Locate the line that contains "[Linked In] (499, 1420)". Copy it and every following line through the end of the records, exactly, and include nothing else.

═══ Records supplied ═══

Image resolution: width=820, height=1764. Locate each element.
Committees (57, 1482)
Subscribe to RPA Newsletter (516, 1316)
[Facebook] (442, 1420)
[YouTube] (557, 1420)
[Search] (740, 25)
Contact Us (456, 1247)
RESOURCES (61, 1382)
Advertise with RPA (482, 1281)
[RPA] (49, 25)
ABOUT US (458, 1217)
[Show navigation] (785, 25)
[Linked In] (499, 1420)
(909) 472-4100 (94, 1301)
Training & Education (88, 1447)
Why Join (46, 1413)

═══

_Completed exercise_.
[Linked In] (499, 1420)
(909) 472-4100 (94, 1301)
Training & Education (88, 1447)
Why Join (46, 1413)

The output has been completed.